No primeiro trimestre deste ano, o indicador da FecomercioSP mostrou uma alta modesta no grupo de alimentos (0,10%). Porém, abril já apresentou uma inflação um pouco maior. “Há uma certa preocupação de que os preços não estão acomodados como gostaríamos, seguem pressionados, não somente pela questão de oferta, mas também pelo aumento do óleo diesel”, afirma Dietze. A expectativa é que a partir de junho, o grupo de alimentos sofra um aumento mais acentuado, principalmente em frutas e lácteos.

Efeito cascata

O processo inflacionário que afeta alimentos e transportes pode se estender à cadeia de logística como um todo na RMSP. Dietze destaca a incerteza sobre o impacto na indústria do aço: “De que forma isso vai afetar insumos para a indústria? Não temos essa dimensão ainda para saber se haverá efeito no custo, uma vez que não é apenas a produção, mas também o escoamento dos insumos”.

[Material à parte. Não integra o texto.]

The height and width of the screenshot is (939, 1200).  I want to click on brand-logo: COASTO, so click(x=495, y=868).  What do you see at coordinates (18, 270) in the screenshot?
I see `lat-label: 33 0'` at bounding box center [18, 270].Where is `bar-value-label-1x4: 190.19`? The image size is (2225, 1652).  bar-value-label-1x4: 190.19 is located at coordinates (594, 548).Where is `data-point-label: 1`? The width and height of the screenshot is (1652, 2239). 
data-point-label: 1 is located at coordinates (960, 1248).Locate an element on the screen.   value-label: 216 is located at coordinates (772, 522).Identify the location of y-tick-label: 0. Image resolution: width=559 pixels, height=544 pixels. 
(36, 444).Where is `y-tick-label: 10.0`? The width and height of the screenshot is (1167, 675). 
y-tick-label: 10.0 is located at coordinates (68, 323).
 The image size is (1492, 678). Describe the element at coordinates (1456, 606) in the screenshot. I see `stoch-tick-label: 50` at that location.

Dados recentes do custo de vida

No primeiro trimestre de 2024, o custo de vida na Região Metropolitana de São Paulo (RMSP) aumentou 0,97%, segundo a FecomercioSP. Março mostrou estabilidade com 0,01% após um avanço de 0,71% no período anterior. Nos últimos 12 meses, o CVCS acumula alta de 3,09%. Os setores com maiores altas em março foram transportes, saúde e cuidados pessoais, e alimentos e bebidas.

Alívio temporário

Transportes registraram deflação de 0,28% em março, devido à queda nos preços das passagens aéreas e bilhetes de ônibus interestaduais. Isso contribuiu para a estabilidade do custo de vida no mês. Guilherme Dietze afirmou que os resultados de março foram um alívio para as famílias da Grande São Paulo, reduzindo o temor de uma pressão prolongada sobre os preços, especialmente de alimentos.